Ottawa has strict protocols to protect the minority of local geese classed as migratory, Waters said. The management strategy gets sticky when about 1,000 geese are migratory and thus protected by Ottawa, but only avian experts can tell which is which, Waters said. That rules out any notion of a goose hunt. If it comes to a cull, some non-migratory geese would be rounded up and euthanized with gas.

An estimated 6,000 geese are blamed for $300,000 worth of damage to local crops along with much mess, some of which is blamed for warnings against swimming in Glen Lake earlier this summer.

Environment Canada spokesman Mark Johnson cited Nackawic, N.B., as having received a kill permit in 2011 for as many as 250 geese during moulting season when they could not fly. “Our records indicate 123 geese were captured and euthanized,” he told the Times Colonist.

Very few communities apply for kill permits, but they’re routinely issued to protect aircraft and crops, he said.

Nackawic installed shoreline fencing on its problematic waterfront and has not contacted Environment Canada for any more kill applications, he added.

If Canada geese survive their first year of life, they tend to live between 10 and 20 years, he said, and can produce a kilogram of feces each day.

The CRD already hazes geese with dogs at Elk/ Beaver Lake beaches. Individuals and organizations addle eggs in nests — something that requires special training and that Waters called “incredibly time-consuming and labour-intensive.”

Addling uses shaking, piercing or coating with oil to sterilize the eggs while encouraging nesting geese to continue incubating rather than laying anew. The CRD is interested in the Winnipeg situation, where the Winnipeg Free Press reports that since 2011, Manitoba’s Urban Goose Working Group of three levels of government and the Winnipeg Airport has destroyed about 1,000 goose eggs per year.

In the CRD, only 1,296 eggs were addled from 2001 to 2011 in the Greater Victoria water supply area and Sooke Hills Regional Park, according to a report from EBB Environmental Consulting Inc.

The CRD’s working group has received $70,000 from the Agriculture Research and Development Corp. to fund the strategy, while the CRD has contributed $10,000 to assist with research, planning and education as well as management time.

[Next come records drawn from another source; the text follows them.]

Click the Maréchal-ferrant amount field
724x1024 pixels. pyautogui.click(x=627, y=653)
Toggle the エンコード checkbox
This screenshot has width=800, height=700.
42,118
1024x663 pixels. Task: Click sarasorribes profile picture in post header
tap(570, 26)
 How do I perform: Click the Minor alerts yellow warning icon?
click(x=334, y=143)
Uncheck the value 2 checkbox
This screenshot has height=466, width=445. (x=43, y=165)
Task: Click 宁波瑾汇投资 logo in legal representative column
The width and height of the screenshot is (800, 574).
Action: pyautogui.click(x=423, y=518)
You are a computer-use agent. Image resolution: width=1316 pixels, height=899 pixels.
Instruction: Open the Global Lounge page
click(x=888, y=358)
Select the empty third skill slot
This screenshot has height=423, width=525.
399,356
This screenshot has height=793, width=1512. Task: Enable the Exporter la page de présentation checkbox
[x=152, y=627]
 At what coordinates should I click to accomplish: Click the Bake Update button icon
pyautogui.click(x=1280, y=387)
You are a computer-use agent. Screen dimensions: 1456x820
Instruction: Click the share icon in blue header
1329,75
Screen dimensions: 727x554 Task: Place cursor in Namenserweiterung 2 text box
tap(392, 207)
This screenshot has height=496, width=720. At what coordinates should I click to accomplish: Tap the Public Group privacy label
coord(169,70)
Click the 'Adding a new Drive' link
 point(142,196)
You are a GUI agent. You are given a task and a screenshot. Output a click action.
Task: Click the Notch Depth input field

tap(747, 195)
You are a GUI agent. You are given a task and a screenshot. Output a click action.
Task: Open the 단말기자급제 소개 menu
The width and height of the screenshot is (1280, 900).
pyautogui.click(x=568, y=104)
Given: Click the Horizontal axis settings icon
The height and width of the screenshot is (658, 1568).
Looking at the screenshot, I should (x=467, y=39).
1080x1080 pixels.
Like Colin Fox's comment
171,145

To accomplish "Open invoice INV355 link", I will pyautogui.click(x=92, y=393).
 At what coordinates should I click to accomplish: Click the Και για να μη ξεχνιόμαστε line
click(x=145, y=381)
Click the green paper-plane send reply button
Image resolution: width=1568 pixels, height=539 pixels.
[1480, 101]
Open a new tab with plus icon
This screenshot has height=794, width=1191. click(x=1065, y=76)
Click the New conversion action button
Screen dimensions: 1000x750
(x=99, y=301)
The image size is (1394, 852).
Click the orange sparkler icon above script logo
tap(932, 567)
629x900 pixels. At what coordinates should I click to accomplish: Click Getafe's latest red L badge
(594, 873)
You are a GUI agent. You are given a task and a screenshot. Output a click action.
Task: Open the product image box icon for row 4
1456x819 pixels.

The CRD’s steering committee consists of CRD parks, the District of Central Saanich, the Victoria International Airport Authority, Peninsula Agriculture Committee, B.C.’s Ministry of Agriculture and the Department of National Defence.

The geese are at “unprecedented numbers” — at least seven million in North America — including large numbers that used to be uncommon or even non-existent 55 years ago, Environment Canada said. “Lethal control techniques or culls should be a last resort option and should not come before serious attempts have been made to control the situation through other means,” the agency said.